Location: Cape Bridgewater, Victoria (Fishing Guide)

24 Aug 23
If you're looking for a spot where you can fish in any conditions, catch a wide range of species, pull up on the beach and walk to the cafe, and all in magic scenery... you've found it! Cape Bridgewater is a large bay and cliff system west of Portland, the gateway to the expansive Discovery Bay region. It's only a small community, with wide open beaches, quiet roads and the tallest sea cliffs in Victoria. There's accomodation, walks, a beach kiosk, and it's always easy to find a spot to yourself. Options for anglers are endless, so let's see what's on offer.

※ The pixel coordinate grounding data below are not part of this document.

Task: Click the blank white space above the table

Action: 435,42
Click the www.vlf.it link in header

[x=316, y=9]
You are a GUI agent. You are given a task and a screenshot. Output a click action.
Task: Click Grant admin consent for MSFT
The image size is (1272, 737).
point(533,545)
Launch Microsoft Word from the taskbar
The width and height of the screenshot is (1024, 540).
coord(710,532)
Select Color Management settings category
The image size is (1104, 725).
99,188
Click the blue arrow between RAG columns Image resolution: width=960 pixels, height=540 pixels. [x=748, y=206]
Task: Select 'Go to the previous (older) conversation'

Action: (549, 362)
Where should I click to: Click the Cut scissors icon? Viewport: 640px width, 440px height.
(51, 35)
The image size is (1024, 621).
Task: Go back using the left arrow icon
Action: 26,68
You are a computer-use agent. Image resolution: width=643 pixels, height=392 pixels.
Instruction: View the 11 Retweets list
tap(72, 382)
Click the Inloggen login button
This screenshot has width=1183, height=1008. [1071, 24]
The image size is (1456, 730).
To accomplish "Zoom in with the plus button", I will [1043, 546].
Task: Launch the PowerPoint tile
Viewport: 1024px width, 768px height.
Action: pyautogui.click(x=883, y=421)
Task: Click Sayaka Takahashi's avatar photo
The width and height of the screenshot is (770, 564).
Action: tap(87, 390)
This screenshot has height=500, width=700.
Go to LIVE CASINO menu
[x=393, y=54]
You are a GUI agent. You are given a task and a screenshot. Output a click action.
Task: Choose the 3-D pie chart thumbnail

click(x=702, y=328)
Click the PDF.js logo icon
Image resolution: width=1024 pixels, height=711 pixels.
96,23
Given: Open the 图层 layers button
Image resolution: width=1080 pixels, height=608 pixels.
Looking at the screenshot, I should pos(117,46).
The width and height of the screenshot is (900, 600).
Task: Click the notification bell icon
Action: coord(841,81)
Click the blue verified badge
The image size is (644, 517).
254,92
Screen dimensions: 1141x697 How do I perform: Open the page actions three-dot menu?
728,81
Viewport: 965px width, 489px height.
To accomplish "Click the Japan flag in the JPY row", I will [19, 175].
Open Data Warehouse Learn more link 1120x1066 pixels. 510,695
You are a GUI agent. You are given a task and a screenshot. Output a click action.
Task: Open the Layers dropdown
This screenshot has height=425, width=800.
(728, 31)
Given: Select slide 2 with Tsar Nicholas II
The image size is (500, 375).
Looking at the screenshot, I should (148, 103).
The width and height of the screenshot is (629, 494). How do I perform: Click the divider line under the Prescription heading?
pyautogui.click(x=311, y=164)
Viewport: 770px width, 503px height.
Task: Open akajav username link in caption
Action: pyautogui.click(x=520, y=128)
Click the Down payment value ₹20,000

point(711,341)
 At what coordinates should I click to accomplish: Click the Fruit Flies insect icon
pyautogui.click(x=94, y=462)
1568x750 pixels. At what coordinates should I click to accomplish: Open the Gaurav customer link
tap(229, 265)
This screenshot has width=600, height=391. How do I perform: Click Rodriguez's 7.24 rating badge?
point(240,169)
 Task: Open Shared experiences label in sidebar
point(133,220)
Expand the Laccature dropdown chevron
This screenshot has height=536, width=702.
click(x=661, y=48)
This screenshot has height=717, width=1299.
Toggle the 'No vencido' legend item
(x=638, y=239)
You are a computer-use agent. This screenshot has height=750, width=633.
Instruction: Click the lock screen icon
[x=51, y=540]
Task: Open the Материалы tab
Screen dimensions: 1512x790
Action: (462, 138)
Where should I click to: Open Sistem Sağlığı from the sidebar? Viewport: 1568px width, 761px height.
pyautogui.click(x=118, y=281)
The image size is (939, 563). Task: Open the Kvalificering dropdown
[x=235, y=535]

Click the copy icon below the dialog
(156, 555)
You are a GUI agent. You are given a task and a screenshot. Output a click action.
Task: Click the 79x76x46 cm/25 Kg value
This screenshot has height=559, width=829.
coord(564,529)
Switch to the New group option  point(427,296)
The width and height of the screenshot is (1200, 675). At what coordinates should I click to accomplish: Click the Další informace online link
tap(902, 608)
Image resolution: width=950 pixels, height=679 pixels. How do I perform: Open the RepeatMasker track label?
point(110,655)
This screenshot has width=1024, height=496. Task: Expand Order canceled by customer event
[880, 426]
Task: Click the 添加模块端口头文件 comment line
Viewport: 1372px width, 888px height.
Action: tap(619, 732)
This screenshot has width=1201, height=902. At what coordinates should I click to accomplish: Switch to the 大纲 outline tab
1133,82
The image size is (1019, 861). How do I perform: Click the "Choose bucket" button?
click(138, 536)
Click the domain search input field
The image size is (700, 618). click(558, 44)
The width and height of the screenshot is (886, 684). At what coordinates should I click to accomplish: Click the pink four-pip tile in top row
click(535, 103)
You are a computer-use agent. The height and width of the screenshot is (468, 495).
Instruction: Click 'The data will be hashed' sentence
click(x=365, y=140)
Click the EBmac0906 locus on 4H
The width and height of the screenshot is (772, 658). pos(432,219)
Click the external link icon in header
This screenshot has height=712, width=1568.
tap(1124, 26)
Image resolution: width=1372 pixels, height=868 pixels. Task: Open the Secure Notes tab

Bridgewater is well regarded as the home of the barrel bluefin. Each year during autumn and winter the waters teem with redbait and other small fish; providing a huge food source for whales, seals, seabirds and of course, jumbo tuna. The Portland boat ramp becomes the busiest part of town as anglers load their boats and head west. The fish can often sit quite close to the cliffs at times; it's a matter of staying in the fishing report loop, keeping your eyes open for birds and checking the sounder for mid-water bait balls. Trolling with skirts and deep diving hardbodies is the preferred tactics, but in the last couple of seasons anglers have had success with cubes or live baits thrown into a school, or topwater stickbaiting. School sized tuna will also be common through the same areas, and the season for these is a little longer than the barrels. The continental shelf sits closer to Cape Bridgewater than just about anywhere locally; so deep dropping is another good option and there's also the chance of a mako.


When the tuna aren't on, the inshore reefs of Cape Bridgewater are a popular choice for crews looking to do a bit of bottom bashing around 70m or in closer. The bottom contours are quite steep in the area compared to Warrnambool or Port Fairy, so smaller boats can fish those deeper depths. Flathead would be the most common target dropping a couple of squid or fish baits on a paternoster (especially a flashy rig) on a small electric reel will always produce a few. You can also expect gummies, snapper, gurnard or morwong for by-catch. Squid and whiting can be found closer in, within sandy bays. There's also good sweep fishing when casting in the wash against the cliffs, you could even find a kingfish during the warmer months. 

Abalone and crayfish can also be found in numbers along the rocky cliffs, reefs and ledges; although the abalone population has taken a beating from the destructive AVG virus. With another outbreak reported nearby this month, it's very important to stay up to date with all the current rules and closures. Cape Bridgewater is closed until 30 June 2024 to abalone fishing, and closer to Portland there is also an area closed to any form of fishing until 15 November 2023. See details here.

To support the recovery of abalone stocks the area between Whites Beach and Point Danger, inclusive of Lawrence Rocks, will remain closed to all abalone fishing until 30 June 2024 . 


Bridgewater is also a great place to try for a salmon off one of the expansive local beaches. Any of them will be worth a go, but Shelley Beach and Discovery Bay near Swan Lake are two of the most popular. Casting 30-60g metals (condition dependent) or bluebait on a paternoster rig in a deep gutter is a sure way to find a few when they're around. Gummy and school sharks, as well as mulloway, also frequent some of the open beaches such as Discovery Bay. Spending an evening or night with big baits out in a gutter could put you in with a good chance at a serious fish. Rock fishing is also productive; whether it's casting lures for salmon or bait fishing for sweep, whiting or pinkies. Please note that the rock ledge near the Bridgewater blowholes is a specified PFD area; you must wear a lifejacket when fishing this area. More info here.


A little hidden gem at Bridgewater is the Bridgewater Lakes. It's well known as a skiing and watersports lake, but not as many recognise the potential of this ultra clear water for redfin fishing. The rules surrounding lake access for fishing can be confusing; the lake is managed for watersports and times when fishing boats are allowed is limited. Land based access is hard due to bankside vegetation. Nonetheless, if you're able to make it out you will be in amongst some big redfin, in clear water. I'd be casting soft plastics on the edges or vibes out deep, and trolling with hardbodies personally. There isn't any river fishing options around here, but you aren't far from the famous Glenelg River if mulloway, bream, estuary perch or bass tickles your fancy.

Marine Park:

It's also worth mentioning the Discovery Bay marine park (closed to fishing) in the area west of Cape Bridgewater. This is to protect local fish stocks and habitat; with populations of fish, crayfish and other species to use this area as a refuge and allow populations to expand into fishing zones. More information can be found here.